These anecdotes alone may serve as an index to the colonial systems of Spain and Portugal, whose archbishops and commissioners for settling limits supposed, in the middle of the last century, that Brazil was bounded by Portugal and New Mexico by Siberia.

Note Q. Page 52.

The sentiment in the text is very strongly illustrated by the statements contained in Pringle's account of the present state of "the English settlers at the Cape of Good Hope." From that work, it appears that ninety thousand persons besieged Earl Bathurst's office, with applications to embark in the government expedition, to found the colony in question. The calamitous consequences are detailed in the work alluded to.

Note R. Page 58.

The constitution of the Mexican confederacy was adopted by the general constituent Congress Oct. 4. 1824, and may be found translated in the National Journal for Dec. 10 and 11th.

The Mexican confederacy consists of the following states and territories; the states of Chiapas, Chihuahua, Coahuila y Tejas, Durango, Gua najuato, Mexico, Michoacan, Nuevo Leon, Oajaca, Puebla de los Angeles, Queretaro, San Luis Potosi, Sonara y Sinaloa, Tabasco, Tamaulipas (?) Vera Cruz, Jalisco, Yucatan, and Zacatecas; the territories of upper and lower California, Colima, and Santa Fe of New Mexico. The character of Tlaxcala is to be fixed by a constitutional law.

It will be observed that the division into states and territories does not precisely correspond with the old division into intendencies.

Note S. Page 59.

"The following are a few of the subjects of the political essays of the Censor (a periodical paper published at Buenos Ayres) in 1817: an explanation of the Constitution of the United States, and highly praisedThe Lancastrian System of Education-on the causes of the prosperity of the United States-Milton's essay on the liberty of the press—A review of the work of the late President Adams, on the American Constitution, and a recommendation of checks and balances, continued through several numbers and abounding with much useful information for the people-brief notice of the life of James Monroe, president of the United States-examination of the federative system-on the trial by Jury— on popular elections-on the effect of enlightened productions on the condition of mankind-an analysis of the several state constitutions of the Union, &c.

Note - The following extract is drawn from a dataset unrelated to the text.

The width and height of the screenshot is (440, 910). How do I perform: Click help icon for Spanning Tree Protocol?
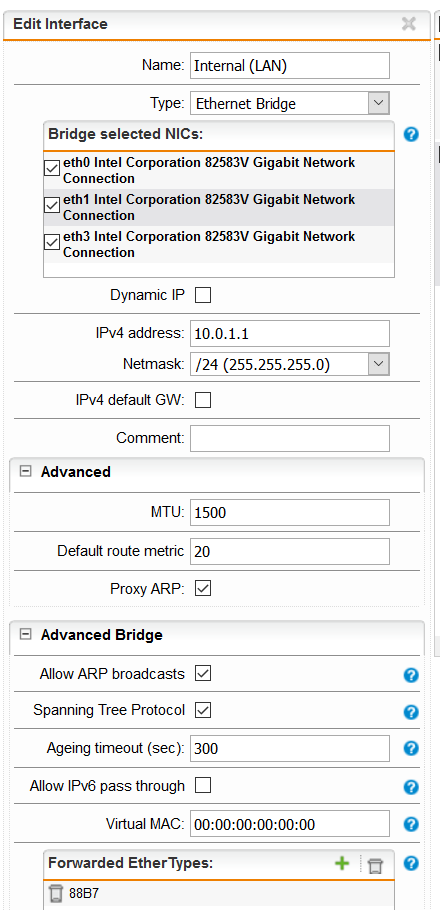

"There are in circulation, Spanish translations of many of our best revolutionary writings. The most common are two miscellaneous volumes, one, containing Paine's common sense and rights of man, and declaration of Independence, several of our constitutions, and General Washington's farewell address. The other is an abridged history of the United States down to the year 1810, with a good explanation of the nature of our political institutions, accompanied with a translation of Mr Jefferson's inaugural speech, and other state papers. I believe these have been read by nearly all who can read, and have produced a most extravagant admiration of the United States, at the same time, accompanied with something like despair."-Breckenridge's South America, Vol. II. pp. 213, 214.